### Data for analysis:

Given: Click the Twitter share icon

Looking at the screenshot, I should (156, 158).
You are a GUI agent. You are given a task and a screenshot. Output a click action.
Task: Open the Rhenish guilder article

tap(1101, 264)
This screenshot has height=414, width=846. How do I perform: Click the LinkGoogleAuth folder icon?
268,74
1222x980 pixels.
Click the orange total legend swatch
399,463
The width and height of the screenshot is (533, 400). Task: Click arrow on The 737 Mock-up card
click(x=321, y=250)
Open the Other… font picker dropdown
* * *
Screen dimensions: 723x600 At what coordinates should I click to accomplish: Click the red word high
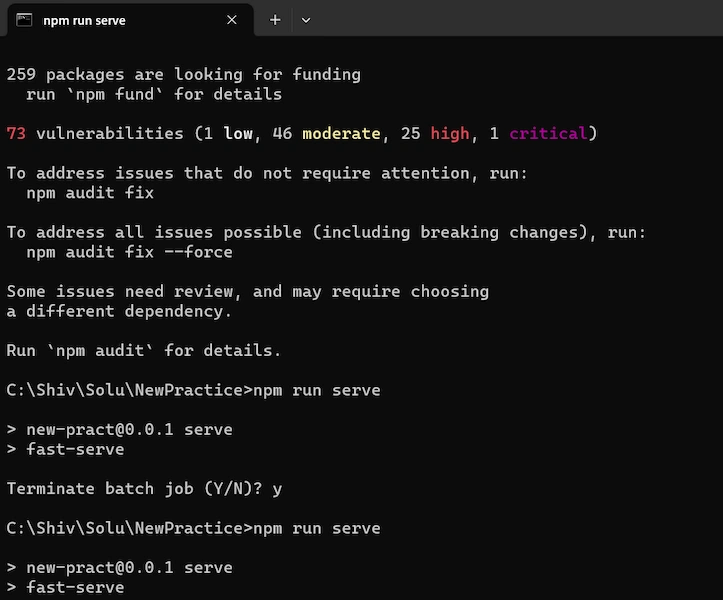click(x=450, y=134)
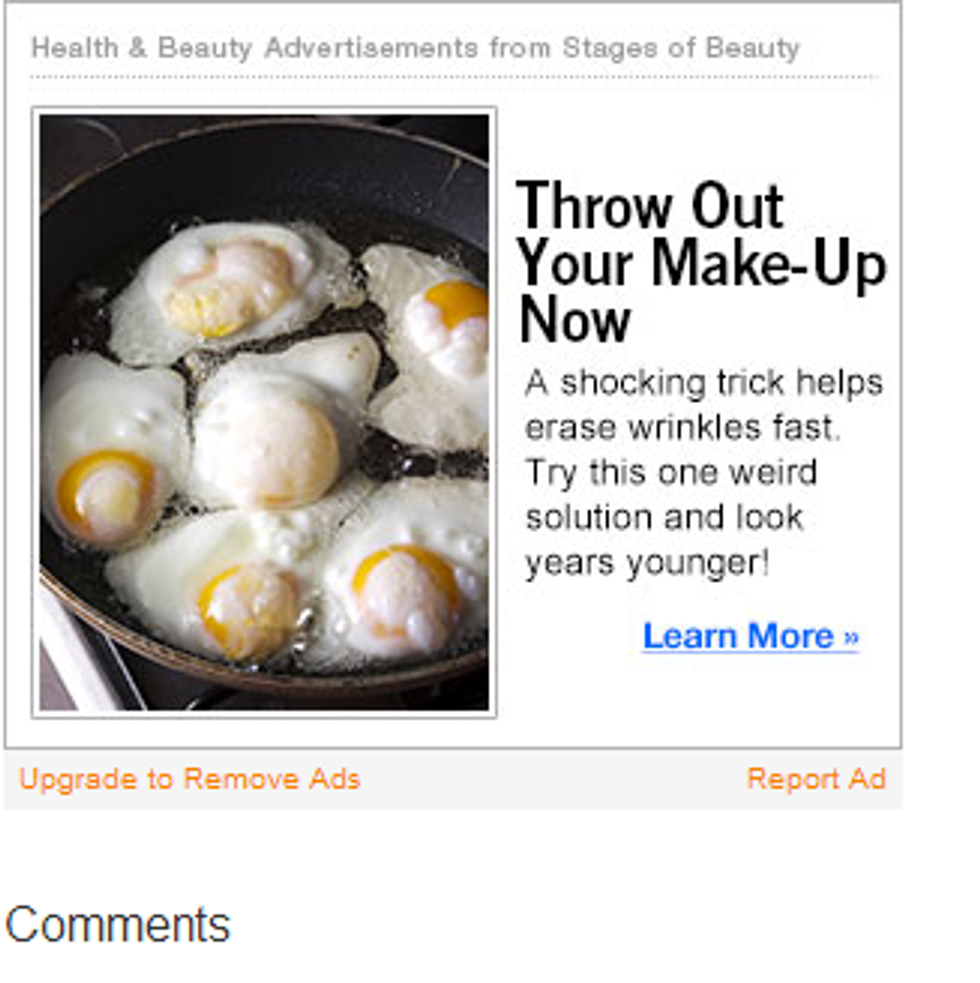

### About this task:
Look through the material above and print exactly the lines from the one containing "Given: Click the Twitter share icon" to the one containing "Open the Other… font picker dropdown", both included, and nothing more.

### Answer box:
Given: Click the Twitter share icon

Looking at the screenshot, I should (156, 158).
You are a GUI agent. You are given a task and a screenshot. Output a click action.
Task: Open the Rhenish guilder article

tap(1101, 264)
This screenshot has height=414, width=846. How do I perform: Click the LinkGoogleAuth folder icon?
268,74
1222x980 pixels.
Click the orange total legend swatch
399,463
The width and height of the screenshot is (533, 400). Task: Click arrow on The 737 Mock-up card
click(x=321, y=250)
Open the Other… font picker dropdown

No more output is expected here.